I have seen Mela Qadir, the Muslim
priest of my home village, leading many funerals. “God has taken back your
soul. When we leave now you are going to try to rise up and go back to your
home, but the stones above you are going to prevent your head from rising up
and you will realize that you are dead,” he said to the deceased, with his
voice of authority, his edgeless mustache, his ironed Kurdish suit and his
elegantly tied turban.

Mela Qadir guided everyone who died in
my home village in this way, at the confusing point between this earthly life
and eternity. He told all of them that two angels will come, that the grave
becomes like a beautiful garden where the dead person can enjoy him-or herself
until judgment day–if the person was a righteous person. If not, the walls of
the grave would come together and he would feel the suffering he or she had
caused other people a thousand-fold.

The dead persons in my home village had
names. They had life stories, known to the people who attended their funerals.
On this occasion, they shared stories about the dead persons’ childhood,
goodness, who they were as fathers or mothers, how good they were at their work
and how funny they were.

Mohammad Abu-Khalid from Quneitra died
in the Aegean Sea one month ago. A couple of weeks later we buried him. We knew
his name because he had a passport with him. He was born in 1952 as a
Palestinian refugee in Syria. His parents were expelled from their homes in
Palestine and forced into exile in Quneitra before Mohammad was born. He was
from a womb in exile and now he lies in the tomb in exile, in a soil that does
not contain the composted bodies of his ancestors. We do not know who loved
him, who was jealous of him and who is missing him now and waiting for a phone call
from him, calling from somewhere in Europe, telling them that he is safe.
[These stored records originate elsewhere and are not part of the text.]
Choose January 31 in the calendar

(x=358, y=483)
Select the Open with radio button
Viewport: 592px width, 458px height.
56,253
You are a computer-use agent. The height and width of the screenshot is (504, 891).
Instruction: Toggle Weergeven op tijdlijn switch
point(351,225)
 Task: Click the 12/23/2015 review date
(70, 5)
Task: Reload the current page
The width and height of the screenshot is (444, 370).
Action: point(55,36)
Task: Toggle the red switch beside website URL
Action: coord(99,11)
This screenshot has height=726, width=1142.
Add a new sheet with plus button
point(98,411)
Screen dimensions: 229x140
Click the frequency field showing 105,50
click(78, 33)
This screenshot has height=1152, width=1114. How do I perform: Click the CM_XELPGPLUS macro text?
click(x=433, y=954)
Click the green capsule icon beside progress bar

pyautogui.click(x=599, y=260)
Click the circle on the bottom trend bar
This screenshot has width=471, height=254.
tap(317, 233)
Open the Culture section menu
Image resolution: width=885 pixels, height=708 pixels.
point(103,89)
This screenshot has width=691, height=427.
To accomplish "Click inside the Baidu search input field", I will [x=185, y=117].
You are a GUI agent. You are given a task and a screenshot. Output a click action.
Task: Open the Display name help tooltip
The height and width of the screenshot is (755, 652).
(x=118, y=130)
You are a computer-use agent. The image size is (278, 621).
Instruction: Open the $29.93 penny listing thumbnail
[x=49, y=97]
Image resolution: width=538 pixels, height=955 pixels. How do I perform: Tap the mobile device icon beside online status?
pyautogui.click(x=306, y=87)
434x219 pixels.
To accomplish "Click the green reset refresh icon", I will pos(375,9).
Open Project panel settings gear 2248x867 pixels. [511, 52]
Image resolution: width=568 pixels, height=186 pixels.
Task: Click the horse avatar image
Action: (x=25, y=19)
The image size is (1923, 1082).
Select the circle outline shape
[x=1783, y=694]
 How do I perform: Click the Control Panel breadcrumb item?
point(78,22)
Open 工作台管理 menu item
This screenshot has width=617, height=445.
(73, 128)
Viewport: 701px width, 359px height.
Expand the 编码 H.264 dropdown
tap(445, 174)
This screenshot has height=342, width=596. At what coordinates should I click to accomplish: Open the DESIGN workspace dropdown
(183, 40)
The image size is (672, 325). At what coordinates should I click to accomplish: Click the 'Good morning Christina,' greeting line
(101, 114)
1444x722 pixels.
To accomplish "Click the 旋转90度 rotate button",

But he is not safe. He is dead. No one who attended his funeral was part of the
story of the body–which had started to stink–that we carried to its last
resting place.

The people who attended the funeral were
some activists from Mytilene and some residents from Pipka, the community-run
refugee camp in Mytilene, most of them from Syria. The grave had already been
dug, but we prepared it a little more. Mohammad Abu Khaled would lie there with
his face towards the holy Kaaba. There he would be reunited with the earth. The
only thing we knew about him was his name and the place and the date of his
birth.

The only thing that the survivors from the capsized boat remembered about him
was that he was sad. He died as a sad man. Far away from the co-walkers of his
way from the womb of his mother to this nameless grave on Lesvos island. Far
away from the lips he had kissed, the children he wanted to give a better
future to, far away from the friends that drank coffee with him and extracted
jokes from his inexhaustible fountain of sorrow. We said the prayer of death on
his corpse and tried to make his burial as dignified as we could.

Mela Qadir was not there to guide him.
We did not put any stones above his head so that he would be aware of the
change in his situation, so that he would stay in the grave and wait for the
two angels to come to ask him about what goodness and what evil he achieved in
his earthly life. Maybe he still follows us. Maybe he’s going around in
Mytilene, or is on his way to a better place with his body left behind on this
little island in the Aegean Sea, among other nameless bodies.